In some ways, such a fight would harken back to the industry's early days, with Bill Gates and Steve Jobs duking it out for market share, but this time Apple could have several new advantages. Not only has the company raised its public profile through the iPod, but also its hardware has become more appealing to the masses rather than staying a darling of niche markets.
But that is not to say that Apple would have an easy time unseating Windows. With its colossal share of the market, Windows benefits simply by being an incumbent system. It also has had challengers before, such as BeOS and NeXT, and triumphed without much effort.
Most notably, though, analysts believe it would be tricky for Apple to pull off an effortless switch because there would be several software challenges blocking the way.
Even if Apple secretly is contemplating an OS coup, it is likely that the company also is wondering how to woo Windows users and promise them minimal hassle. And that, said Gartner analyst Michael Silver, is the rub.
"Just because they use the same processor doesn't make it seamless," he said. "There would be nothing seamless about it, especially for business users."
A large company with 10,000 PCs would have 1,000 applications, Silver pointed out. And many of those applications would require Windows, which means that the cost to migrate them to Mac OS X would be staggering.
"That's why Linux has not taken off more than it has today," Silver said, noting that when Munich, Germany, was contemplating the switch to Linux, the city estimated it would cost 50 million euros (roughly $60 million) to migrate their applications, and even that involved some degree of Windows in the mix.
"There would be cost and complexity, and the key for many business users, the reason they wouldn't migrate, is because it would just be too much effort for very little demonstrated need," Silver added.
If Apple did end up licensing the OS, it is likely that many companies that wanted to take advantage of such an arrangement would have to create workarounds to run its software, similar to how some might be employing Linux- and Windows-based applications in the same environment.
"It might be possible to host a whole operating environment and a complete stack of software that performs some needed function in a virtual machine that runs on another operating environment," said IDC analyst Dan Kusnetzky. "While this is workable, it may not perform well, be reliable, or be supportable for some other reason."
The approach would be more complex, and could cost more than simply having a system that supports the applications running natively on the hardware, he added.
Most likely, difficulties would abound in the same way that Linux needs special care and feeding in a heterogeneous environment.
"Just because an operating environment is available on a volume hardware platform does not necessarily mean that it will become a volume product itself," Kusnetzky noted. "It all depends upon the portfolio of applications, development tools and services available."

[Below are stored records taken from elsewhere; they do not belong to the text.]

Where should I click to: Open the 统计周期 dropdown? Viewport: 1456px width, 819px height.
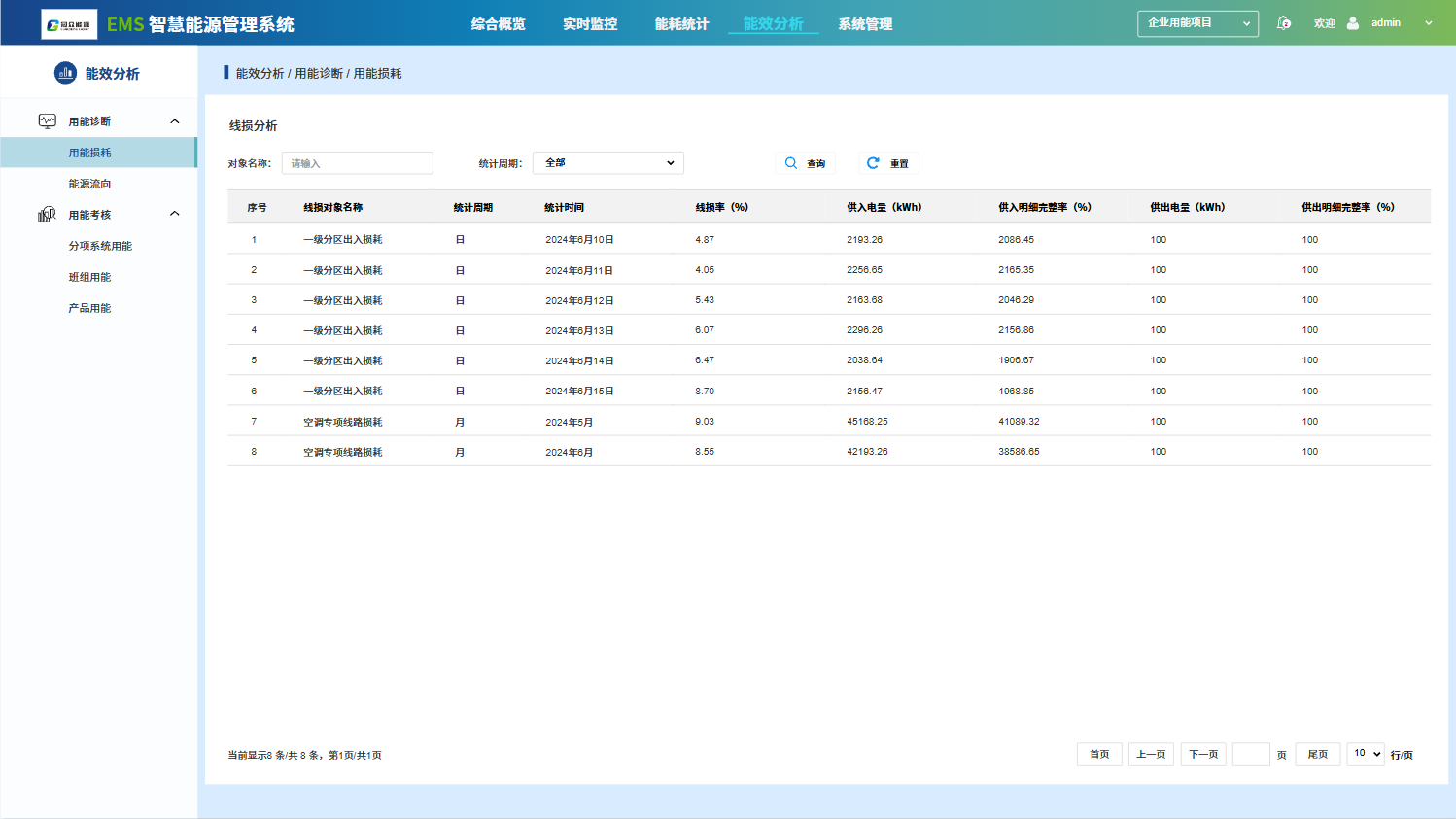607,163
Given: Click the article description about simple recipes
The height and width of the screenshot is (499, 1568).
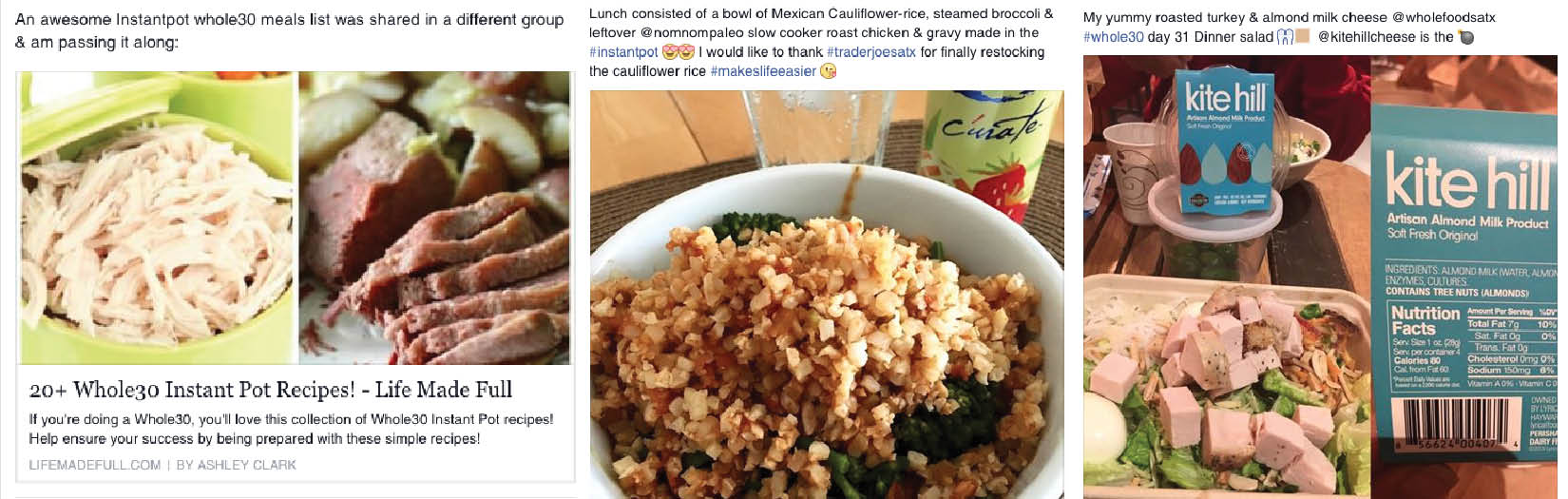Looking at the screenshot, I should (291, 429).
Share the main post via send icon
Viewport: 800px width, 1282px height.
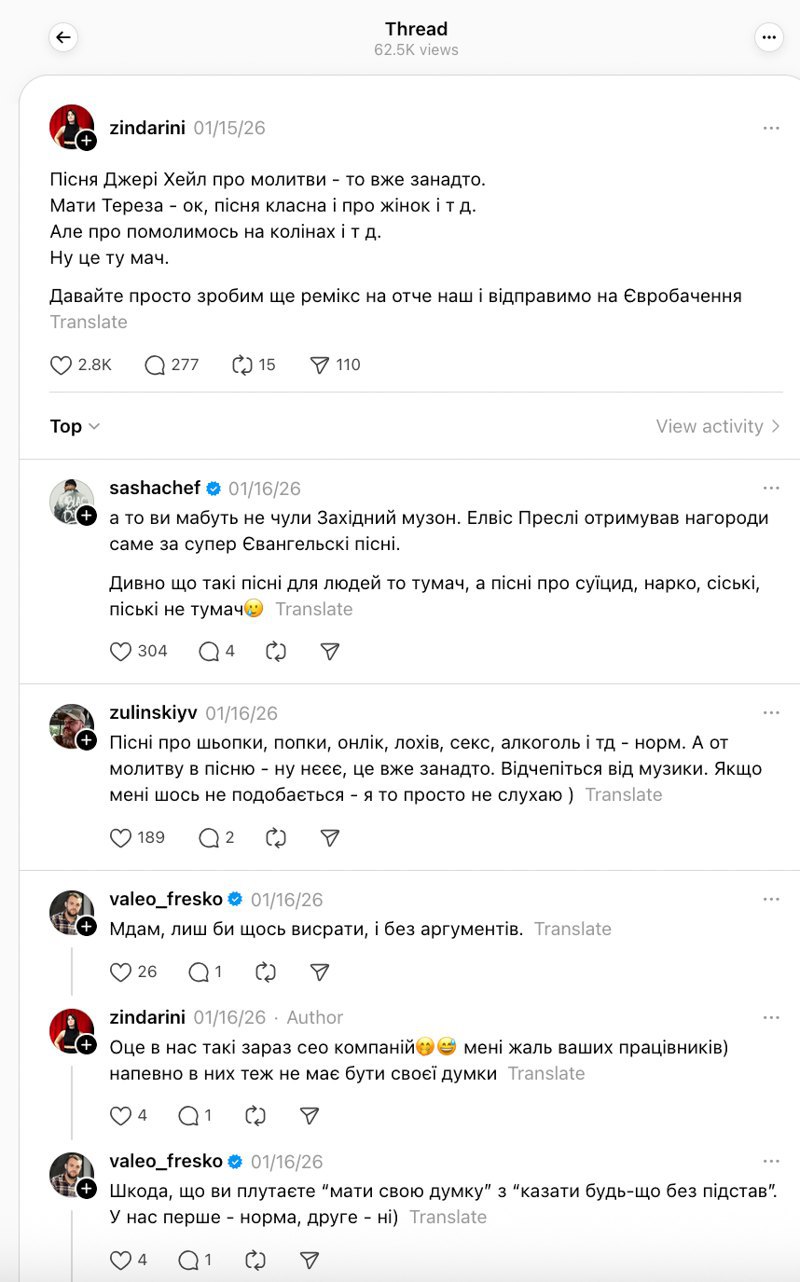click(x=319, y=365)
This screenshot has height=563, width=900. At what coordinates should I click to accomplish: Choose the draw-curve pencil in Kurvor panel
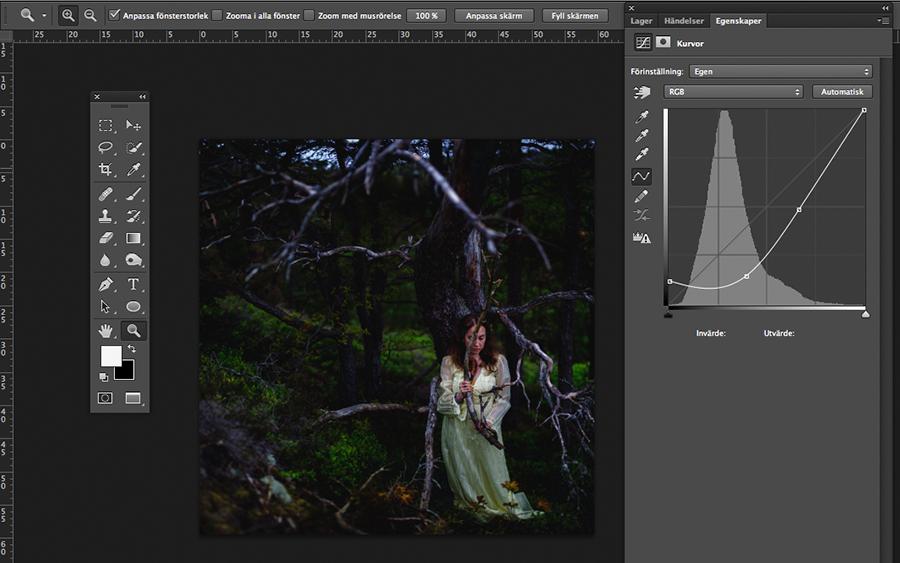click(x=641, y=196)
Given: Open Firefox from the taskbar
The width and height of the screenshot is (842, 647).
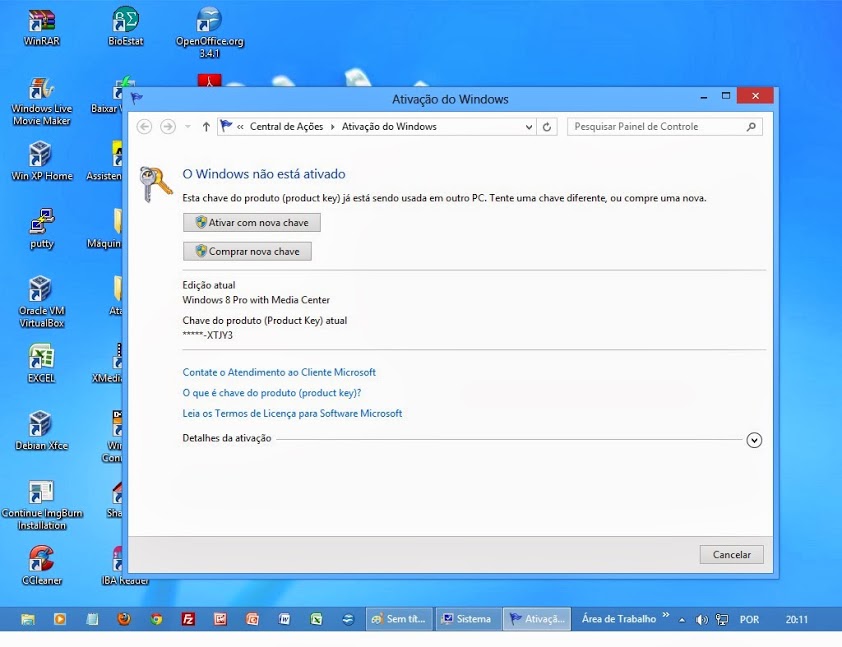Looking at the screenshot, I should [124, 619].
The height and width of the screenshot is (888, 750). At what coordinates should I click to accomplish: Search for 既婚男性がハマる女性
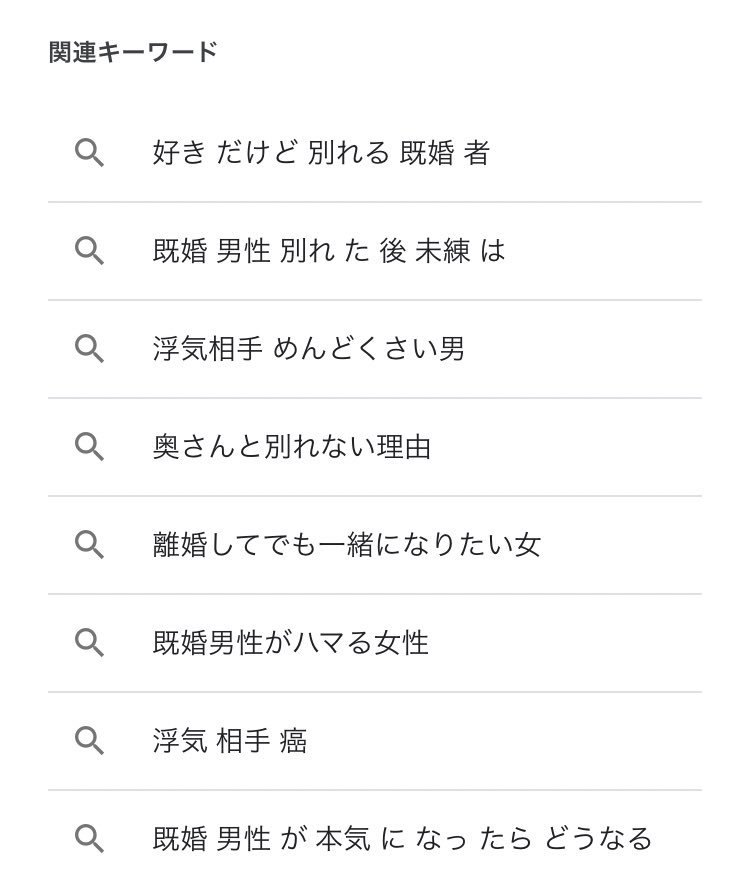(291, 643)
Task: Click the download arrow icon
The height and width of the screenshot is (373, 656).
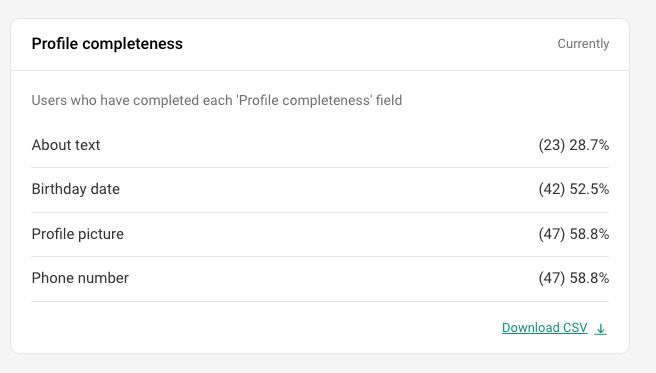Action: 600,329
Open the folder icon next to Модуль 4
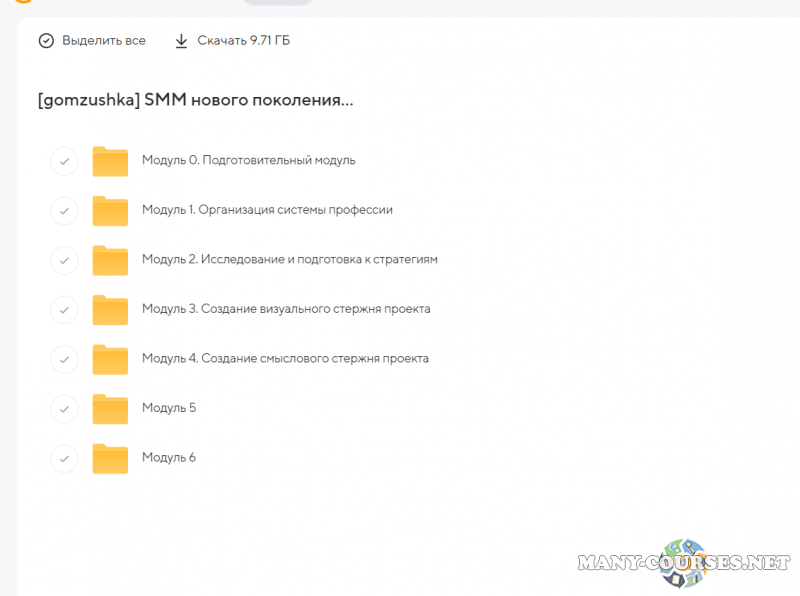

Despite the fun intellectual exercise of envisioning what could happen if Apple wanted to wipe out Microsoft's OS dominance, the fact is that it is not likely to occur, said Forrester Research analyst Ted Schadler.
"It would fly in the face of Apple's core business model, which is making and selling hardware," he said. Apple has risen above struggles in the past by sticking to such a model, Schadler noted, and so far has not placed much emphasis on the Intel switch after the initial flurry of attention.
"Apple is not looking at the chip for differentiation," said Schadler. "It's counting on its hardware and software for that. If anything, it's taking the line of thinking that the chip inside makes little difference to the quality of the computing experience."
The only change Apple might make because of Intel does not have to do with the OS and potential licensing, Schadler said, but rather, because Intel builds chips that work more effectively in portable devices, it could cause Apple to go into new directions with laptops or even handhelds.
"Apple will keep doing what it's doing, and most likely that means they hope Windows users will make the switch on their own," said Schadler. "But they're not going to tear down what they've built to try to conquer the OS world."